Y sigue: «La sección primera del párrafo operativo 7° de dicha Resolución comprende aquellas tareas del mandato de Minustah relacionadas con la creación de un entorno de seguridad y estabilidad en Haití, y ha sido expresa y específicamente colocada bajo el capítulo VII de la Carta de la ONU. El Consejo de Seguridad ha adoptado esta modalidad en ocasiones anteriores y ello no implica transformar la operación de mantenimiento de la paz en una operación de imposición de la paz». El argumento de la última parte del párrafo lo dice el gobierno, no la ONU.

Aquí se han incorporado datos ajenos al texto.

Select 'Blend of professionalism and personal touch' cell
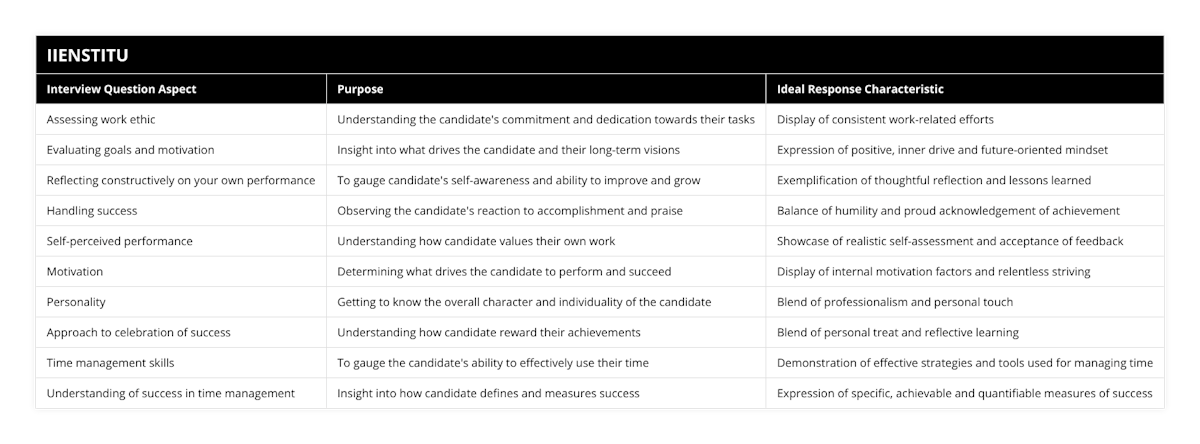895,302
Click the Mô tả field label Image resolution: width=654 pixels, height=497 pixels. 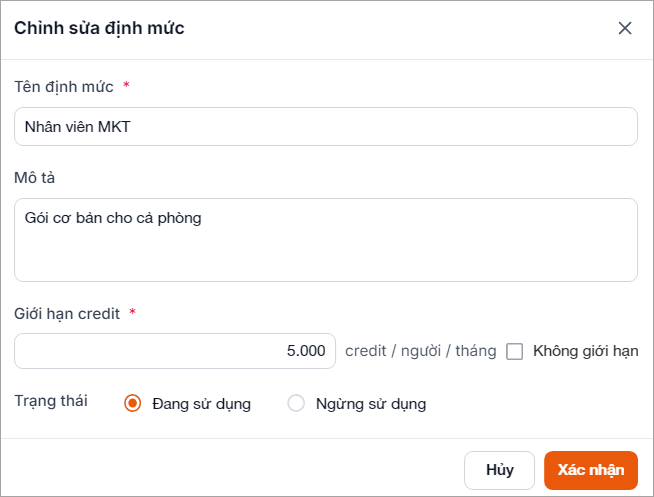[35, 177]
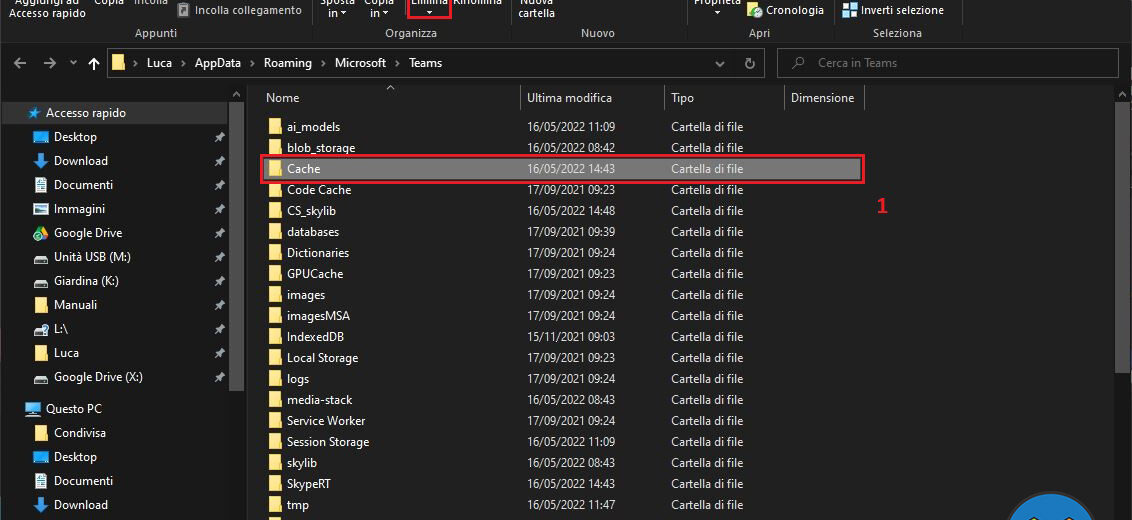Sort by Ultima modifica column
The image size is (1132, 520).
coord(569,98)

Cuando se aclara mucho es porque existen sobradas dudas. En otro párrafo, se lee:
«Cabe aclarar que la utilización parcial del capítulo VII de la carta no cambia el concepto de operaciones de la Minustah, que no está orientado a desarrollar acciones militares ofensivas, sino a generar un entorno propicio para el proceso democrático».

• Urgencia

El proyecto recuerda como argumentopara explicar que ya existe experiencia, aludiendo al envío de tropas de Gendarmería para cumplir funciones policiales: «La República Argentina ha contribuido activamente en el restablecimiento de la situación política y humanitaria en Haití (UNMIH) entre 1993 y 1996, y en la Misión Policial de la ONU en Haití (Miponuh) entre 1997 y 1999». Se agrega: «Nuestro país tiene una prestigiosa y reconocida trayectoria de participación en operaciones de mantenimiento de la paz bajo el mandato de la ONU, y en particular en Haití».

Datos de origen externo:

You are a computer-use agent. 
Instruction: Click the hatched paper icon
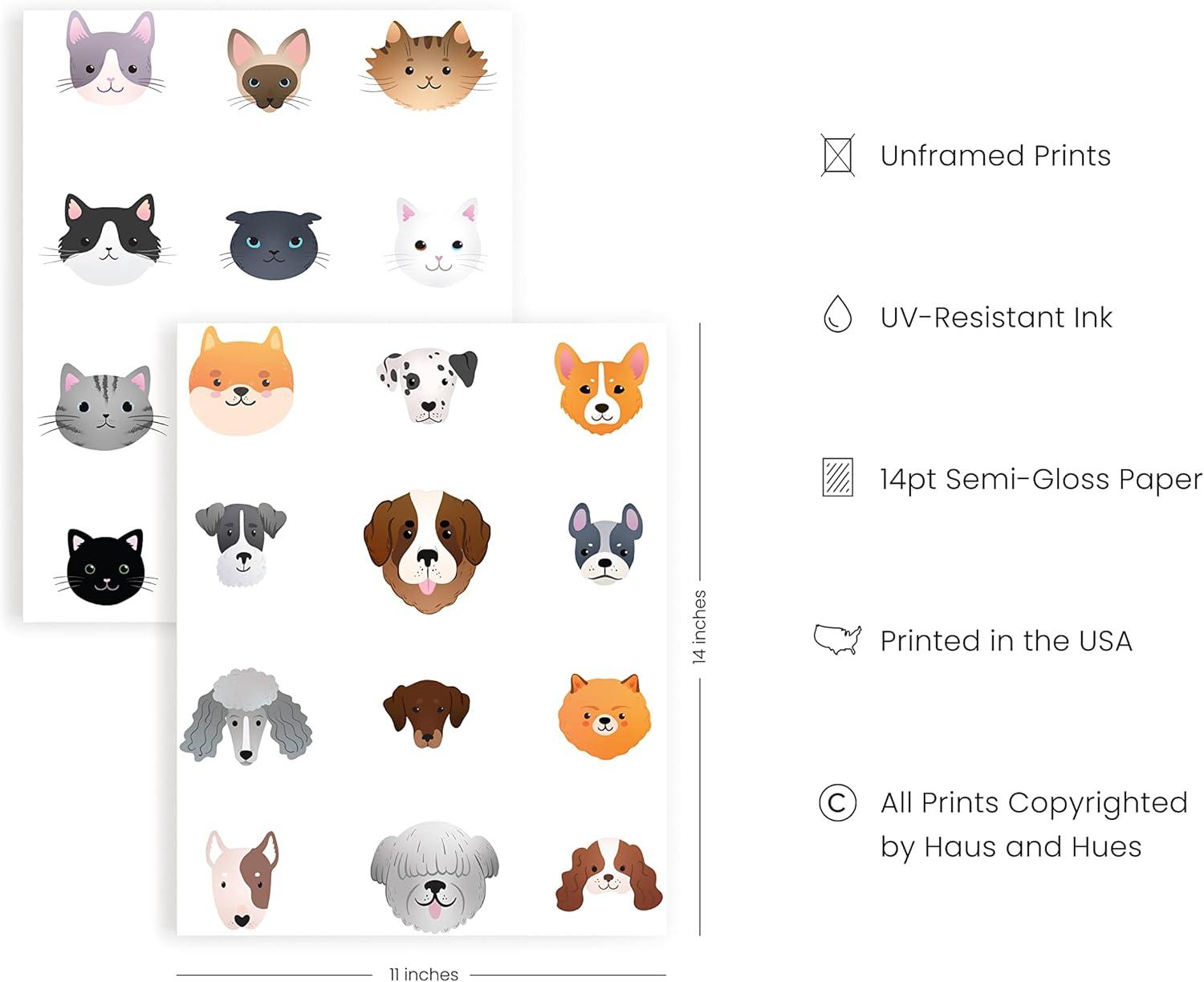(x=837, y=477)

Para recordarles a senadores y diputados que hay urgencia en el tratamiento del proyecto, se subraya: «Cabe destacar que la presente autorización enmarca en lo dispuesto por la Resolución N° 1542 (2004) del Consejo de Seguridad de la ONU, de fecha 30 de abril de 2004, y la misión que nos ocupa tendría como fecha tentativa de inicio el 1 de junio de 2004». Lo firmó Néstor Kirchner, después de haberlo hecho los ministros de Relaciones Exteriores, Rafael Bielsa; de Defensa, José Pampuro; y el jefe del Gabinete, Alberto Fernández.